Turn every line of the data below into a numbered list, skipping blank lines. Leave the pictures out of your answer.

=== INFORMATION SUPPLIED ===

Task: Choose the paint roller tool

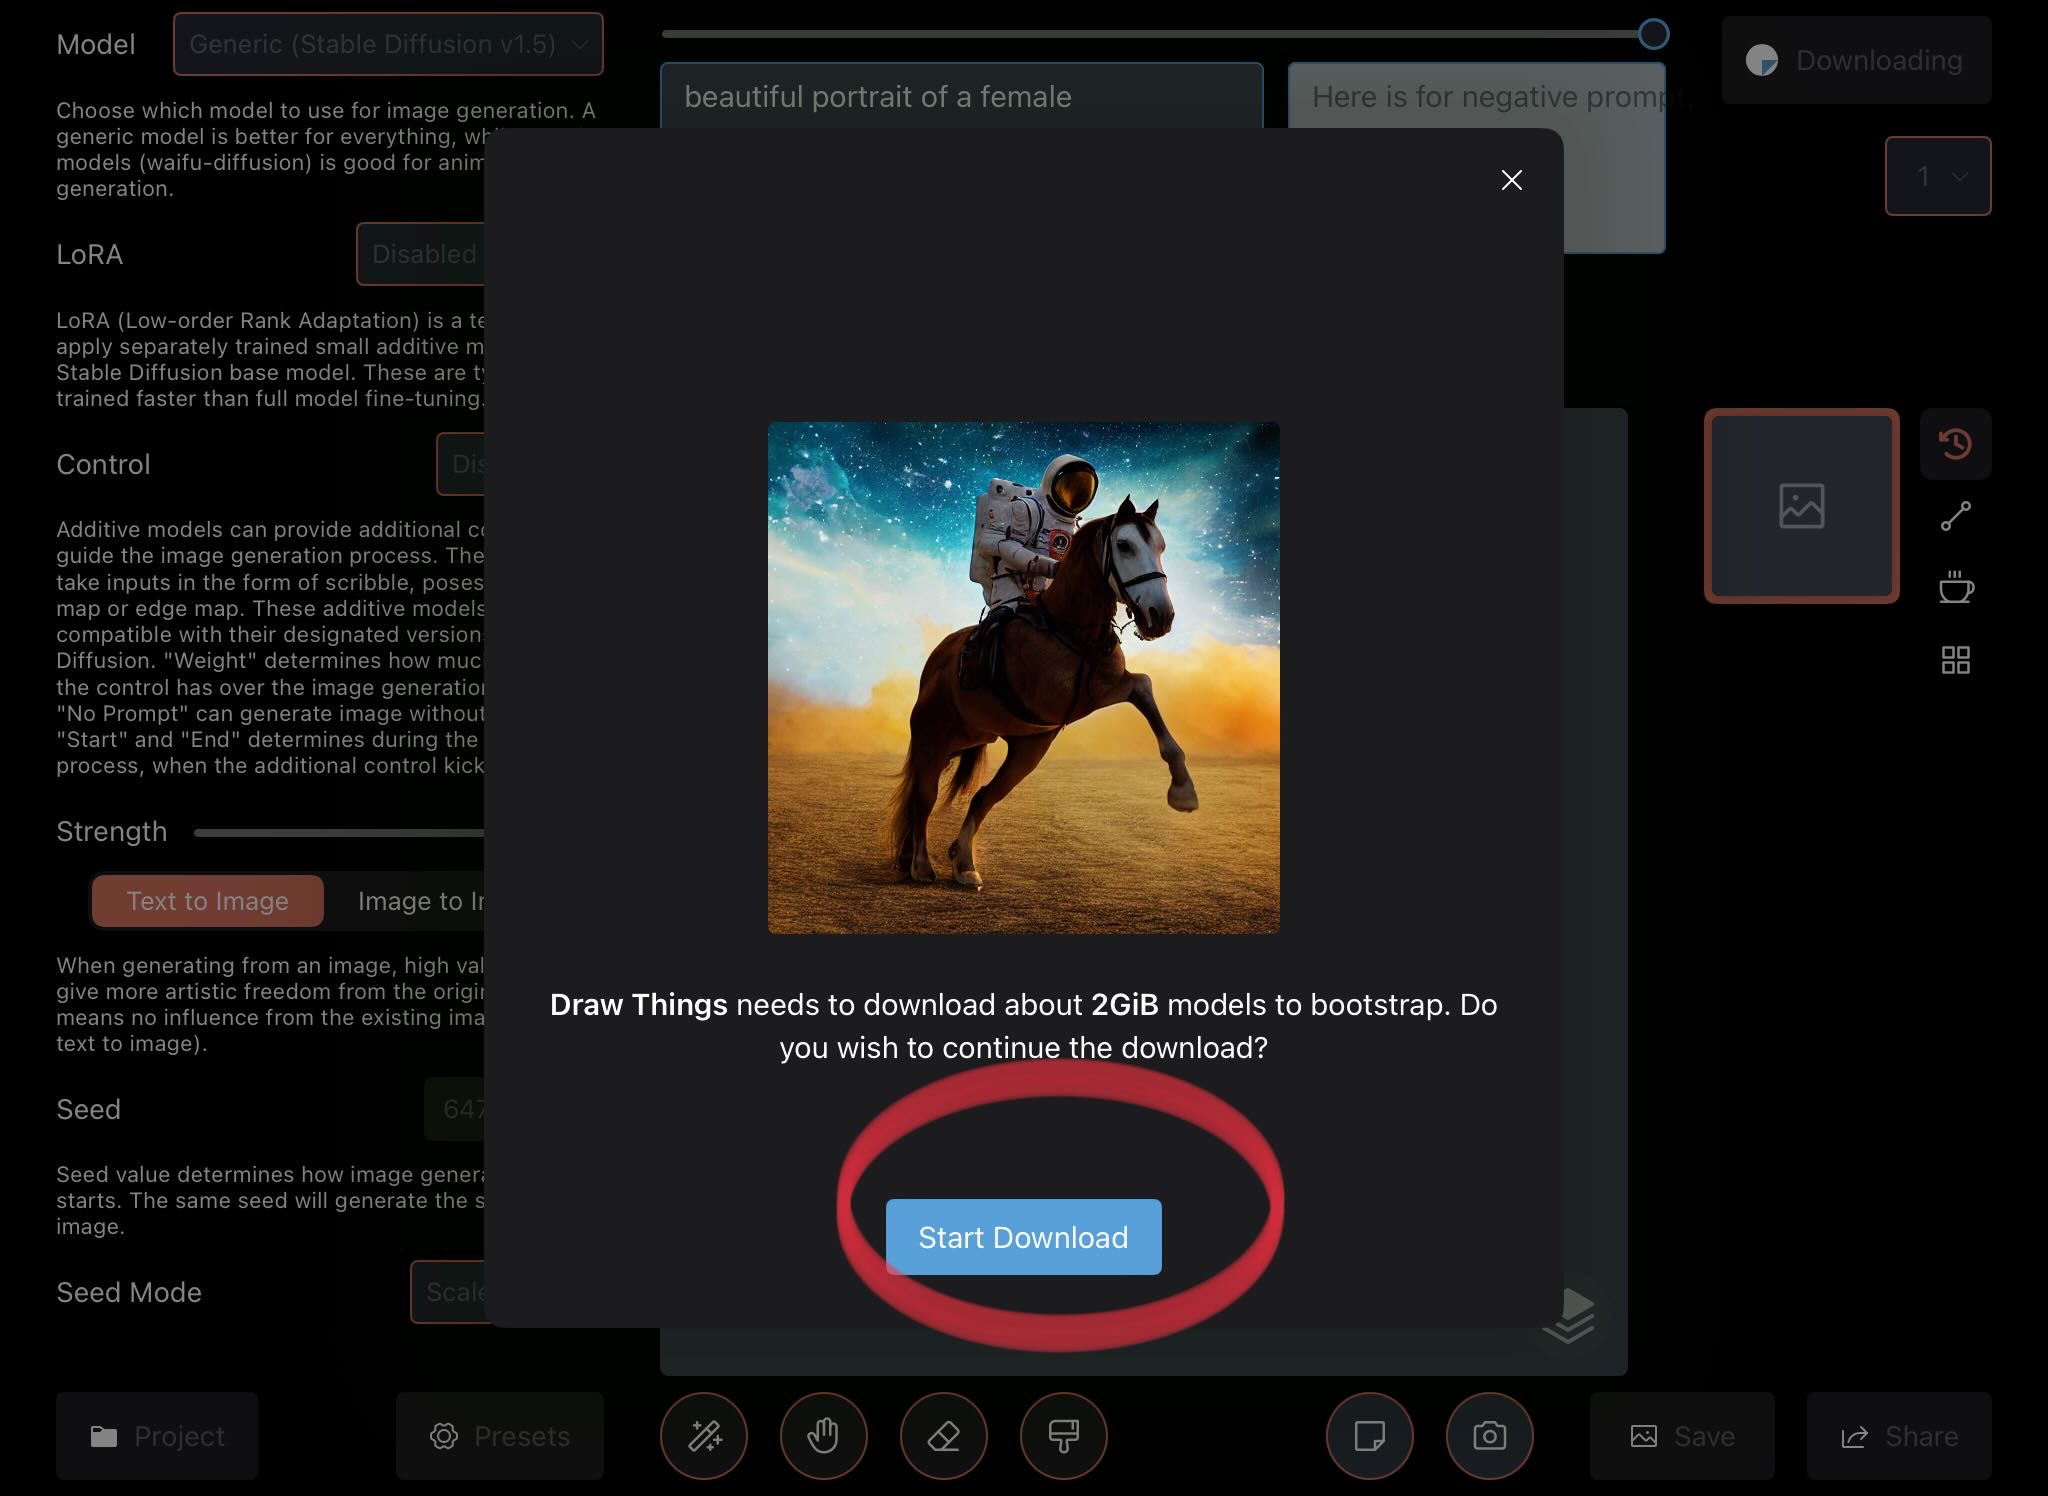Action: coord(1063,1436)
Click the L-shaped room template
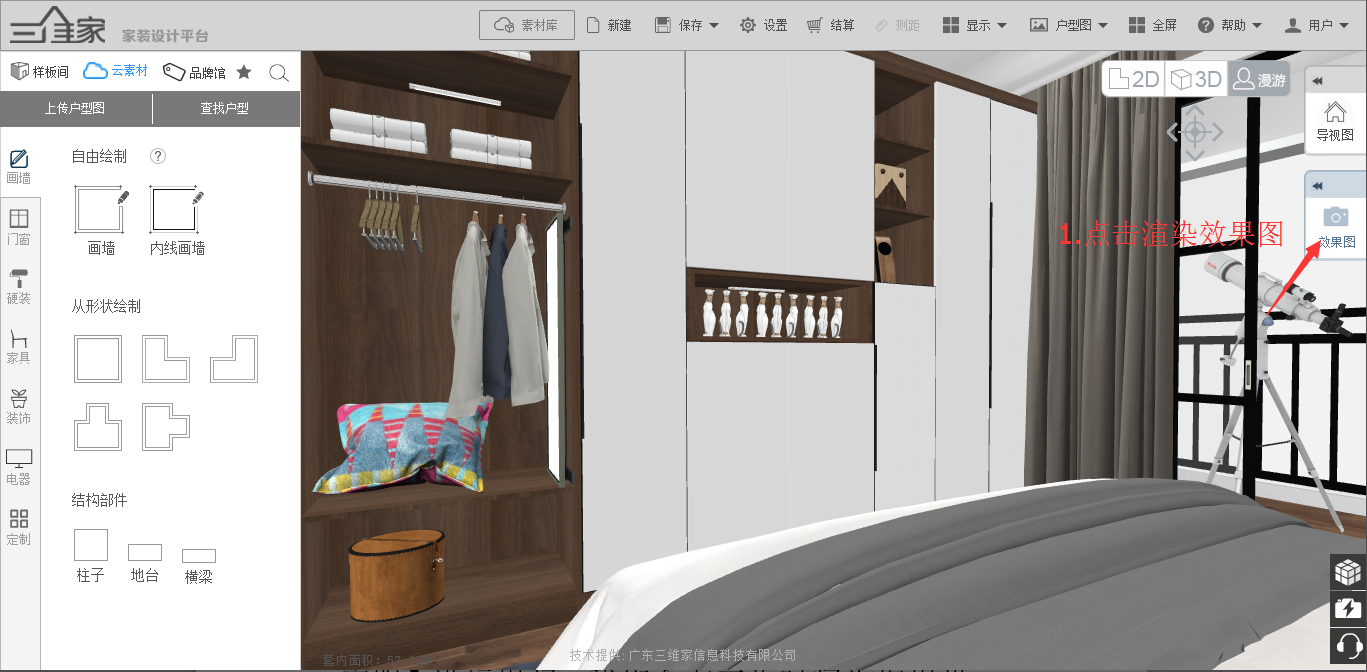 166,359
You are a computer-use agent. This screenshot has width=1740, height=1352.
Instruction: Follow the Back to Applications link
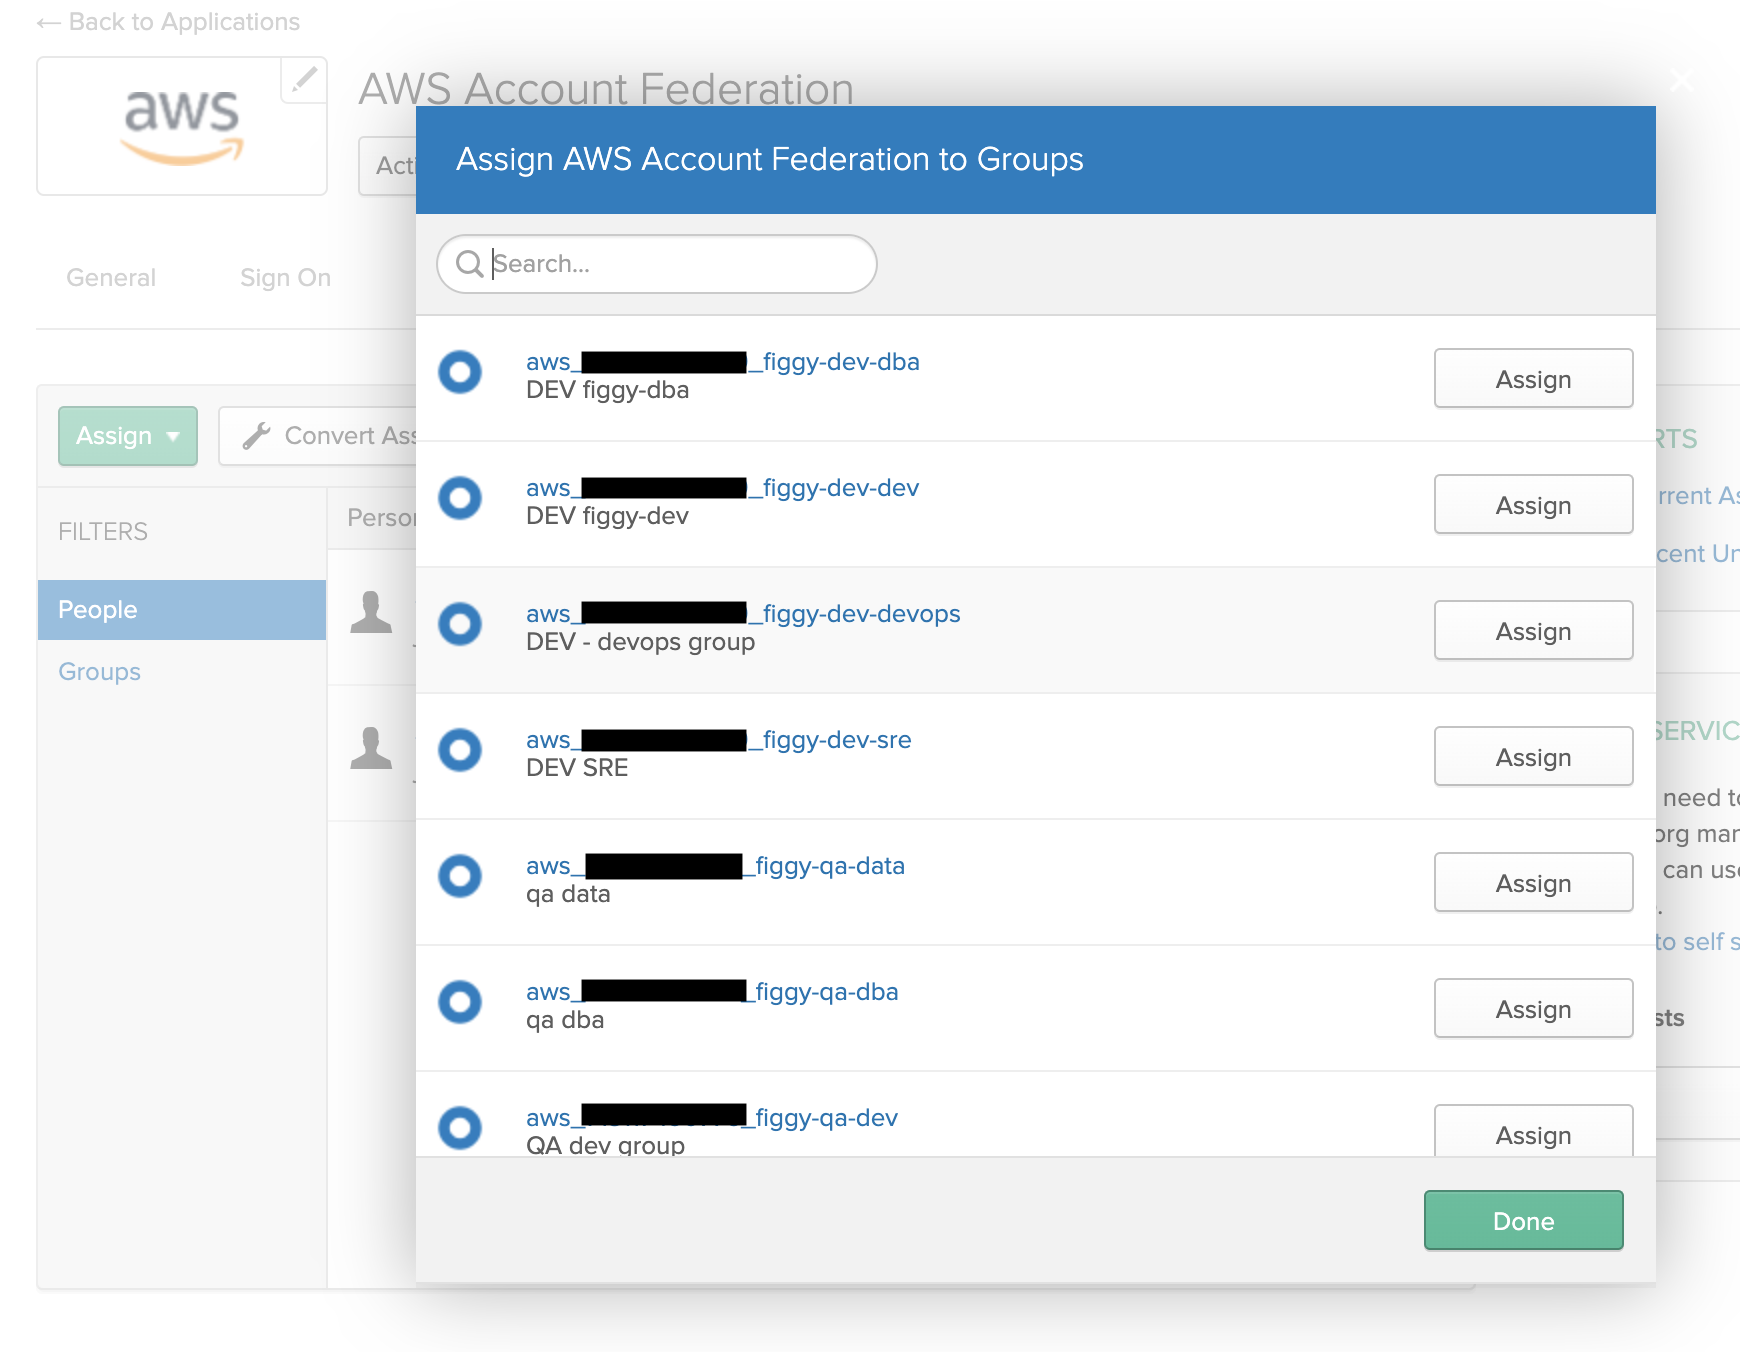[168, 21]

===

-- FULL ANSWER --
1. Task: Choose the paint roller tool
2. Action: coord(1063,1436)
3. Click the L-shaped room template
4.  166,359
5. You are a computer-use agent. This screenshot has width=1740, height=1352.
6. Instruction: Follow the Back to Applications link
7. [168, 21]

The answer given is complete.